_AIM_: Can you rewrite the lines from the one containing "This screenshot has height=512, width=640." through the one containing "Looking at the screenshot, I should pos(1105,11).", both included, replacing "Given" with "Task" and changing nothing else?

_GIVEN RECORDS_:
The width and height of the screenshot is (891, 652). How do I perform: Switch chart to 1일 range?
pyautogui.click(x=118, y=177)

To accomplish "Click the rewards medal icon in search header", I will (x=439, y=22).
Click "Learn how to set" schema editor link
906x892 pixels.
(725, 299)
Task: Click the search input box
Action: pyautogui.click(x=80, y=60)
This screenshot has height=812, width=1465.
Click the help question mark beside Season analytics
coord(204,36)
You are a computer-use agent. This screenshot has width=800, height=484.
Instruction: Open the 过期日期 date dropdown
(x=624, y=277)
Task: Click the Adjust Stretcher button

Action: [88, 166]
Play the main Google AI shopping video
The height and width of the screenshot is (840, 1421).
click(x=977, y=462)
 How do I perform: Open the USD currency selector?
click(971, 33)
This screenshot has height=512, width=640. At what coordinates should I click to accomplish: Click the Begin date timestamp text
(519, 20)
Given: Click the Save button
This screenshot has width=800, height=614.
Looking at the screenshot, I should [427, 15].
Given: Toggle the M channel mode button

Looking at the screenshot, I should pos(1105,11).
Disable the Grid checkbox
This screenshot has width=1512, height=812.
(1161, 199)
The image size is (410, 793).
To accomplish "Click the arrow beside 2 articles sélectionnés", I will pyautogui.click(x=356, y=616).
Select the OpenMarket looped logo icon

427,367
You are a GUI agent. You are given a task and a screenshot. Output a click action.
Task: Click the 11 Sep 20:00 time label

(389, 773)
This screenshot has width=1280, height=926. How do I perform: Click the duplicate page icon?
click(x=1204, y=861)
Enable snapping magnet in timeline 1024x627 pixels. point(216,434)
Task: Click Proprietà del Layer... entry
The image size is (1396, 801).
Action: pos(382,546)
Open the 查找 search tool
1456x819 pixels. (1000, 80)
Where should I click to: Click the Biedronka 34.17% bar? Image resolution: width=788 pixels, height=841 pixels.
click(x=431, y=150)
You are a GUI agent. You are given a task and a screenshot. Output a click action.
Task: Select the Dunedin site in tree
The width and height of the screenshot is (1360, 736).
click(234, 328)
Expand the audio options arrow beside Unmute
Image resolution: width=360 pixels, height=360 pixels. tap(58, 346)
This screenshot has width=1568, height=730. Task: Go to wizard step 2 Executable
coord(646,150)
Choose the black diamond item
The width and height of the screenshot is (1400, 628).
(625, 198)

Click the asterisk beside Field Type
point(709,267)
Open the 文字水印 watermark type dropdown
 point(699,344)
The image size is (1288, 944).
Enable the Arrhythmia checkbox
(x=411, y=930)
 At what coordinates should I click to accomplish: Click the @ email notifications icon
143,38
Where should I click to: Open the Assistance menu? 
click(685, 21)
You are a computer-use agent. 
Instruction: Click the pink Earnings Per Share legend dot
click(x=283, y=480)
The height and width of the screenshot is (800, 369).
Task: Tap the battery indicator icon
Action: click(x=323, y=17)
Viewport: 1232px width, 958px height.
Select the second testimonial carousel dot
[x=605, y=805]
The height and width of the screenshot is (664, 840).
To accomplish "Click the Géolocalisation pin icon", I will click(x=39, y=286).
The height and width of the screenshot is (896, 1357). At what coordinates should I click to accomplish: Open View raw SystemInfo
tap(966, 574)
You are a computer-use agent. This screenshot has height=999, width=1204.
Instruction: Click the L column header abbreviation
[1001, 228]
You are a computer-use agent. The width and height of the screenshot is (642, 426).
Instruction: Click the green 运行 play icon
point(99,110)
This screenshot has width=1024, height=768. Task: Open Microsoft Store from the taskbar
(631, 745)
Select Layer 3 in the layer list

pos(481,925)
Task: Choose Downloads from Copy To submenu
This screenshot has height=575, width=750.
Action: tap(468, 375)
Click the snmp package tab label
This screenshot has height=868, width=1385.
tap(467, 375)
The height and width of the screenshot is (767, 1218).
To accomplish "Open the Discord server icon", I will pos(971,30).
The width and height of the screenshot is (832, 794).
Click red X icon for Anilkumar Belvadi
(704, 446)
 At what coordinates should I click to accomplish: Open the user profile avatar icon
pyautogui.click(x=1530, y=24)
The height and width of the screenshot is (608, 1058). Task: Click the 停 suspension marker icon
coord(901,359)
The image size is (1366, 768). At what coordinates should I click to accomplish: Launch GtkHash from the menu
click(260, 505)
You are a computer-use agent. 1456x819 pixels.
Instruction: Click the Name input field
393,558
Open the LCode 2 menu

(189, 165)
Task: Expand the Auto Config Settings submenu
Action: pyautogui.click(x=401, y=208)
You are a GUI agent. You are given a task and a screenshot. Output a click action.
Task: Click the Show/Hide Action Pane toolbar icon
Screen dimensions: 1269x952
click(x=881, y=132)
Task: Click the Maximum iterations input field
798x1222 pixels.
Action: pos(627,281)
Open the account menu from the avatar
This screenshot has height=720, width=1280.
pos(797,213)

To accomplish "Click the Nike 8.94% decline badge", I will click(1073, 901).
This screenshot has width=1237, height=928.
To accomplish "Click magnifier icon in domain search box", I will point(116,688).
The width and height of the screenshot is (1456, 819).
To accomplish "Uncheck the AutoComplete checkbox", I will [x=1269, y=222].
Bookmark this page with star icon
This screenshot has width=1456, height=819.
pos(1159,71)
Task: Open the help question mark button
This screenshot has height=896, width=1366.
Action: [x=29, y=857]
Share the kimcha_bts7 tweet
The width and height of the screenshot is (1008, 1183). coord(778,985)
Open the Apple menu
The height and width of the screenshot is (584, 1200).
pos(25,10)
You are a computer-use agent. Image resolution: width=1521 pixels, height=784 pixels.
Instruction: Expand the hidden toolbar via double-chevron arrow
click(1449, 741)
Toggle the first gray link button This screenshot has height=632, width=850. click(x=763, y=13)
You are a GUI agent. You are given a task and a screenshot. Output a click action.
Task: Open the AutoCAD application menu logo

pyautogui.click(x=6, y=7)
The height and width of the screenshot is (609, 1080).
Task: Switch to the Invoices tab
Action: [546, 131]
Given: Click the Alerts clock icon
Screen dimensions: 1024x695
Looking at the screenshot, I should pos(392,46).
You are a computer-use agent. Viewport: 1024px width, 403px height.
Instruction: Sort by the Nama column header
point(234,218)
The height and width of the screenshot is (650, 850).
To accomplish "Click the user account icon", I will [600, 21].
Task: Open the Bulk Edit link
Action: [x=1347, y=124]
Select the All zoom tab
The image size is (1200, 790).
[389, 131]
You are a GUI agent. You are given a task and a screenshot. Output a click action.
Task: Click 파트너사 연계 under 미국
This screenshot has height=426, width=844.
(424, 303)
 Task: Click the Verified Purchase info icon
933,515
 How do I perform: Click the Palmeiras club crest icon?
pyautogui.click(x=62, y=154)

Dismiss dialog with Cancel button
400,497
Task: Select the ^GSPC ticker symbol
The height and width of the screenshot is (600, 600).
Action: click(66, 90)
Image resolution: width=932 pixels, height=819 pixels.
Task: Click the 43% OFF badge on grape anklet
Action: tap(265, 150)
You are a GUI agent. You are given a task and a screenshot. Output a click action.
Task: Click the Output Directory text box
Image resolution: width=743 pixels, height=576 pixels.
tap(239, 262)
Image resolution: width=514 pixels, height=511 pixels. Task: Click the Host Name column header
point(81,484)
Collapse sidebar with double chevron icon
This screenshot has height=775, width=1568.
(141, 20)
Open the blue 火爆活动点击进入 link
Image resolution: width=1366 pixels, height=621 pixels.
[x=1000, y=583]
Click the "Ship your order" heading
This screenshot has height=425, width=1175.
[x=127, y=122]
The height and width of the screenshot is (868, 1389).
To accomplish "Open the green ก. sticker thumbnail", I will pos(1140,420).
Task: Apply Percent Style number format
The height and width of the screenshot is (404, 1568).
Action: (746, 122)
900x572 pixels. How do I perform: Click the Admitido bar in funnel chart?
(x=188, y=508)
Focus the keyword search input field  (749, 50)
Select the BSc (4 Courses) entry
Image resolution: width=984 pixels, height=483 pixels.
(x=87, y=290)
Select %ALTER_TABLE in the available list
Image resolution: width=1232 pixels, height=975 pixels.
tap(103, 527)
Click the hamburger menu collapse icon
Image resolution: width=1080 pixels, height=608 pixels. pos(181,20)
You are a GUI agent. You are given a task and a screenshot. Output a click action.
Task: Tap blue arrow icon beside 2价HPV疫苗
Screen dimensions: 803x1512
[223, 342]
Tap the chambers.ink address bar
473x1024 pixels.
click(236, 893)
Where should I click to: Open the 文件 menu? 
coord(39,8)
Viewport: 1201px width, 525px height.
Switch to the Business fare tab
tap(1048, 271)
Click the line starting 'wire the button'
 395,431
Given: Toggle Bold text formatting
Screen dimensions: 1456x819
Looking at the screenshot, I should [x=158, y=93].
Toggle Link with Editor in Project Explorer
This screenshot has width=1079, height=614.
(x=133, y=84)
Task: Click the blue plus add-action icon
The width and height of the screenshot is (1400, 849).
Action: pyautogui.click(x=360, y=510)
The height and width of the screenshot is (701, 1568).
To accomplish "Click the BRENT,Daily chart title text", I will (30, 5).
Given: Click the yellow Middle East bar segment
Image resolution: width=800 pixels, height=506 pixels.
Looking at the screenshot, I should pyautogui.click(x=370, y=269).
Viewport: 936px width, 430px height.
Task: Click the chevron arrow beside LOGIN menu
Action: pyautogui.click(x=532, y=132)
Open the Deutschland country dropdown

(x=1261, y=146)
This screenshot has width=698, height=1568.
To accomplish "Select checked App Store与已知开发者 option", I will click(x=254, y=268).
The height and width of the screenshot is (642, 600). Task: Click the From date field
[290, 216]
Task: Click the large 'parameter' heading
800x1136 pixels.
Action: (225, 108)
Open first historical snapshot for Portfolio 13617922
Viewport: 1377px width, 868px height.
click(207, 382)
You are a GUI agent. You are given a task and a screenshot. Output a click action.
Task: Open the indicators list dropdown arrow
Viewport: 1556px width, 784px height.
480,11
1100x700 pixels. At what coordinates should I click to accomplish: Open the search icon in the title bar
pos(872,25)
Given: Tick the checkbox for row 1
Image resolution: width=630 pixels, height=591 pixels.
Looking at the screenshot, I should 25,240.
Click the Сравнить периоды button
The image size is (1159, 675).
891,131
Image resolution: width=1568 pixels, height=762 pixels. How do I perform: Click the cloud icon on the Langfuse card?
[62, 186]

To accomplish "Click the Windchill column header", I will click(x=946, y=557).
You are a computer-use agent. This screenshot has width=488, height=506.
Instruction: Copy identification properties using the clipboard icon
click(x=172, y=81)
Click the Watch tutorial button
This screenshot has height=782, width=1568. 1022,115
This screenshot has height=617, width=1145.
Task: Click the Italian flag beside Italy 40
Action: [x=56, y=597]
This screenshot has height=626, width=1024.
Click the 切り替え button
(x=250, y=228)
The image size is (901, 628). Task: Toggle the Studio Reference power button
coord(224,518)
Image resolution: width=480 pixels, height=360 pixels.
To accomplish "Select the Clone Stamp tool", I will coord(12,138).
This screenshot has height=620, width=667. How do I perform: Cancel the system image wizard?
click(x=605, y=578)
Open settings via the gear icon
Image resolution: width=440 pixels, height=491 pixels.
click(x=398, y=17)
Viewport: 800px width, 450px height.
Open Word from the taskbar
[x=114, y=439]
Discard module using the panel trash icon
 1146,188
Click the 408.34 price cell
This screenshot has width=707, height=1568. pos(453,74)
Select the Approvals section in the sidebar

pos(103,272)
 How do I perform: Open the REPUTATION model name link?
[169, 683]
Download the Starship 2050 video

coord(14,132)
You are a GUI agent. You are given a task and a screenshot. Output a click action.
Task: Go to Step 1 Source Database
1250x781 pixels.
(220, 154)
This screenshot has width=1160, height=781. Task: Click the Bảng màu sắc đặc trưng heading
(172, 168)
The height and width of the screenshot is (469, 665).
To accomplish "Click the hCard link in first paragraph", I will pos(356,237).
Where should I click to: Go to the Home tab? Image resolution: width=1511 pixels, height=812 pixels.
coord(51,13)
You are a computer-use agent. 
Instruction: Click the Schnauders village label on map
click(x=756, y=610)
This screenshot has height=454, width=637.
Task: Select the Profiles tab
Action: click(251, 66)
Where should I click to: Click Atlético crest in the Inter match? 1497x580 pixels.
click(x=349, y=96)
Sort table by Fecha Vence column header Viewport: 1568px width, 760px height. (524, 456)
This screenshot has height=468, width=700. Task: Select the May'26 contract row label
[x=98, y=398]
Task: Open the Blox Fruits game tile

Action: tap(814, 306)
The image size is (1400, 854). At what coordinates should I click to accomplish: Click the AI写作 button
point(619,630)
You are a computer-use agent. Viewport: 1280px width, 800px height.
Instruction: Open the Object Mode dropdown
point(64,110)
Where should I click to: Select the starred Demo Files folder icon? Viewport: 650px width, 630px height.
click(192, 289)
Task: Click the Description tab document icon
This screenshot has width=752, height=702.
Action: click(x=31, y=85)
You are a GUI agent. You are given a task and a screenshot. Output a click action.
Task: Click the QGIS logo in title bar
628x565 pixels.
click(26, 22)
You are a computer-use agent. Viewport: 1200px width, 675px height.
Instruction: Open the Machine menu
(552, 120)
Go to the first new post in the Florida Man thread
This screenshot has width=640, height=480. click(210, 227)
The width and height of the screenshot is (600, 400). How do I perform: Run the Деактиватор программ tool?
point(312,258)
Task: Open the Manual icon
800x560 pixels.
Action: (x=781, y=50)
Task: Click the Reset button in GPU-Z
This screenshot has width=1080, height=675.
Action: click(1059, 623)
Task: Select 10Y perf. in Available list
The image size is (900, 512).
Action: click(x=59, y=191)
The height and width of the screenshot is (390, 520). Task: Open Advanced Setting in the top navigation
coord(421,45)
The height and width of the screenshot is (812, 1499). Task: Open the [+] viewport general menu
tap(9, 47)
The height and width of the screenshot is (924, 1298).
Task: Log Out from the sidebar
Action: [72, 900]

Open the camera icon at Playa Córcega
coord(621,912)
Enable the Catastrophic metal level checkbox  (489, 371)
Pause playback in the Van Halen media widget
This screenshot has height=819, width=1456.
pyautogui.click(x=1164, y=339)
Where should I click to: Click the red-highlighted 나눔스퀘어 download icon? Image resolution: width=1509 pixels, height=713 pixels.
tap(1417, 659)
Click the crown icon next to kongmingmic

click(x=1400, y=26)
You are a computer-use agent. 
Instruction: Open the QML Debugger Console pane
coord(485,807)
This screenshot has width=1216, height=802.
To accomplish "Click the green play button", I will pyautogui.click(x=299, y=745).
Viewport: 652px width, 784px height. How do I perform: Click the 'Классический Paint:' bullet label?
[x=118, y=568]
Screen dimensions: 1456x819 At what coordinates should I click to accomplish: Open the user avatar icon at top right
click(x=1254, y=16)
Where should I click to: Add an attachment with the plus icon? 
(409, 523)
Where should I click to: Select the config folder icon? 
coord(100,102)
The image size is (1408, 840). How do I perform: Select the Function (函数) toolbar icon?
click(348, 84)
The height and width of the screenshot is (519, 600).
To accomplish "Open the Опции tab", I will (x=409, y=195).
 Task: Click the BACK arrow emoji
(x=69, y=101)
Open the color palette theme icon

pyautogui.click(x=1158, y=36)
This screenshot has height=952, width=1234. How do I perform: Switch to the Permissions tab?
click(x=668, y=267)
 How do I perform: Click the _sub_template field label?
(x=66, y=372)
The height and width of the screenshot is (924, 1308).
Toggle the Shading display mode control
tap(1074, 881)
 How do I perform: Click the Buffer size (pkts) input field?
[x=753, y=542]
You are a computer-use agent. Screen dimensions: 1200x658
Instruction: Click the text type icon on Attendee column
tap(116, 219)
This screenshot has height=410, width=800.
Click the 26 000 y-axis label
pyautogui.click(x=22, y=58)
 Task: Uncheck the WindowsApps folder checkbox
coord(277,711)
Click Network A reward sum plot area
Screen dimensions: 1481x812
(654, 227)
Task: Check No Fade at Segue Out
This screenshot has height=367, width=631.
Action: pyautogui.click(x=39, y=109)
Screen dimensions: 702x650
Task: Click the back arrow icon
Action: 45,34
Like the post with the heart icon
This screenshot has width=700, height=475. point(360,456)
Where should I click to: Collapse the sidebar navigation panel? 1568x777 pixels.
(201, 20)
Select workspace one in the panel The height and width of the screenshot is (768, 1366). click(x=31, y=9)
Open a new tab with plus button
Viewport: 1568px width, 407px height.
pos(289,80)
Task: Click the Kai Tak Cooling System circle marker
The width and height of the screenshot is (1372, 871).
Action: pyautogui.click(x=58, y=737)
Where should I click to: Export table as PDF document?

_ANSWER IN FULL_:
This screenshot has height=512, width=640. At what coordinates should I click to accomplish: Click the Begin date timestamp text
(519, 20)
Task: Click the Save button
This screenshot has width=800, height=614.
Looking at the screenshot, I should [427, 15].
Task: Toggle the M channel mode button

Looking at the screenshot, I should pos(1105,11).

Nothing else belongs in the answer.